The role of climate change due to natural God caused events is well recorded in recent history. The Little Ice Age is a period between about 1300 and 1870 during which Europe and North America were subjected to much colder winters than during the 20th century. The period can be divided in two phases, the first beginning around 1300 and continuing until the late 1400s. 

In the roughly five thousand years of recorded human history, there has been one period in which we have had a real taste of our climate’s potential for moodiness, beginning around the start of the fourteenth century and lasting for hundreds of years. During this time, temperatures dropped by as much as 3.6 degrees Fahrenheit. Compared with the extremes of snowball earth, that might not sound like much, but for people who lived through it the change was intensely dramatic. This was also the period between the end of the Middle Ages and the birth of the modern world. In a new book, “Nature’s Mutiny: How the Little Ice Age of the Long Seventeenth Century Transformed the West and Shaped the Present” (Liveright), the German-born, Vienna-based historian Philipp Blom argues that this is no coincidence—that there is a complex relationship between the social, economic, and intellectual disruption caused by the changed climate and the emerging era of markets, exploration, and intellectual freedom which constituted the beginning of the Enlightenment.

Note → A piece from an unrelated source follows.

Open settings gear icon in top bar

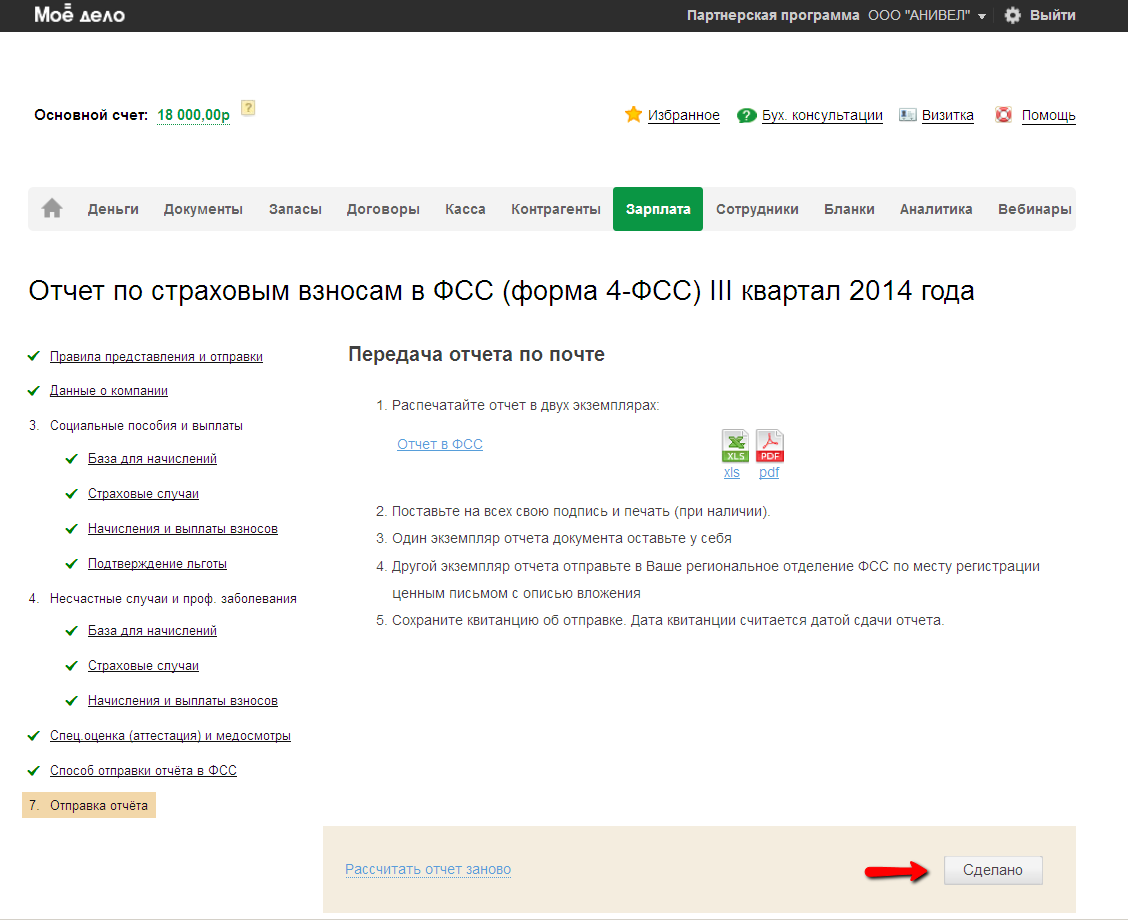pyautogui.click(x=1012, y=15)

The Little Ice Age is an example of how we so often find climate changes can help or hinder civilization.  We know for sure that the earth became cooler: the evidence can be found through a variety of techniques for assessing historical temperatures, such as the study of ice cores and tree rings. There are also extensive written accounts of the cold in the form of letters and diaries, sermons, the records of wine growers, and so on. The cooling happened in phases, with an initial drop beginning around 1300, and a sharper and more abrupt onset of cold starting in 1570 and lasting for about a hundred and ten years. It is the latter period that provides the focus for Blom’s book. Agreement about the fact that the cooling occurred, however, is not matched by an equivalent consensus about why. There is evidence that the cooling may have been caused by a decrease in sunspot activity, and therefore in solar radiation, or by an increase in volcanic eruptions.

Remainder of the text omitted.